The threading technique : ITC

extracted from Win32Forth Help / Win32forth reference /In-depth...

Win32Forth Help

The Threading Technique

One of the best descriptions of Forth on the web that explained the architecture of Forth systems (in terms even I could understand) was Brad Rodriguez' "Moving Forth" which first appeared in The Computer Journal #59 (January/February 1993). I'm immensely grateful for his permission to modify his original work and publish this set of articles on the internals of Win32Forth. Please take the time to read the originals; they contain much more in-depth information on building Forth systems than is contained here.

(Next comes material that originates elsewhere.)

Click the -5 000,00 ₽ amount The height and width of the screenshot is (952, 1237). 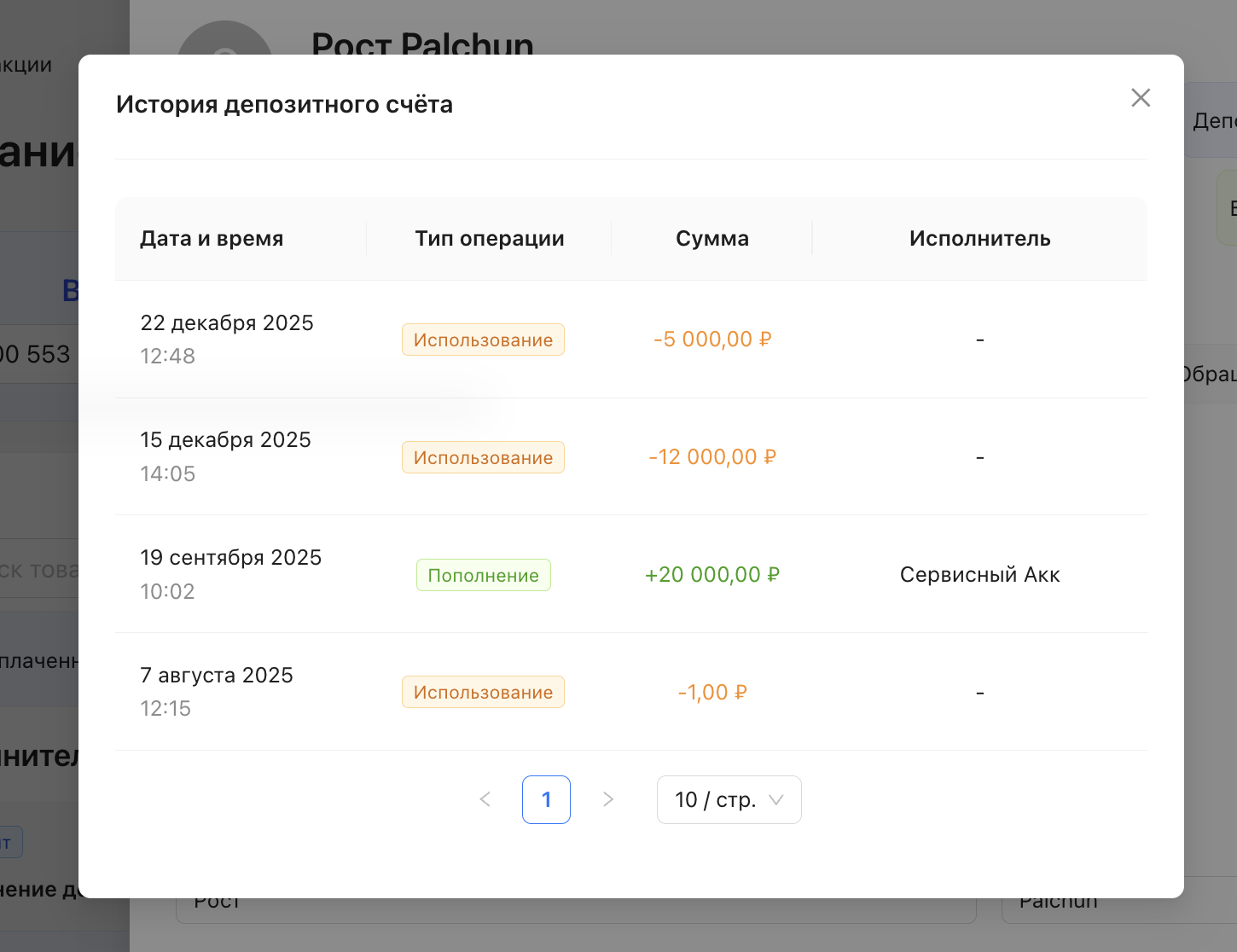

I've been very selective in the sections that I've used.

I lay claim to little originality. The diagrams I have recreated to add some colour and to allow them to be printed with better resolution. I am also no wordsmith; any errors in here are probably all mine. Be as good to click on the top left icon on these pages if there's anything you spot that's misspelled (British spelling excepted; I'll have no other), technically wrong, unclear or just plain incomprehensible. I really want to know.

"Threaded code" is the hallmark of Forth. A Forth "thread" is just a list of addresses of routines to be executed. You can think of this as a list of subroutine calls, with the CALL instructions removed. Over the years many threading variations have been devised, and which one is best depends upon the CPU and the application. To make a decision, you need to understand how they work, and their tradeoffs.

Indirect Threaded Code (ITC)

This is the classical Forth threading technique, used in fig-Forth, F83 and Win32Forth, and described in most books on Forth. All the other threading schemes are "variations" on this, so you need to understand ITC to appreciate the others.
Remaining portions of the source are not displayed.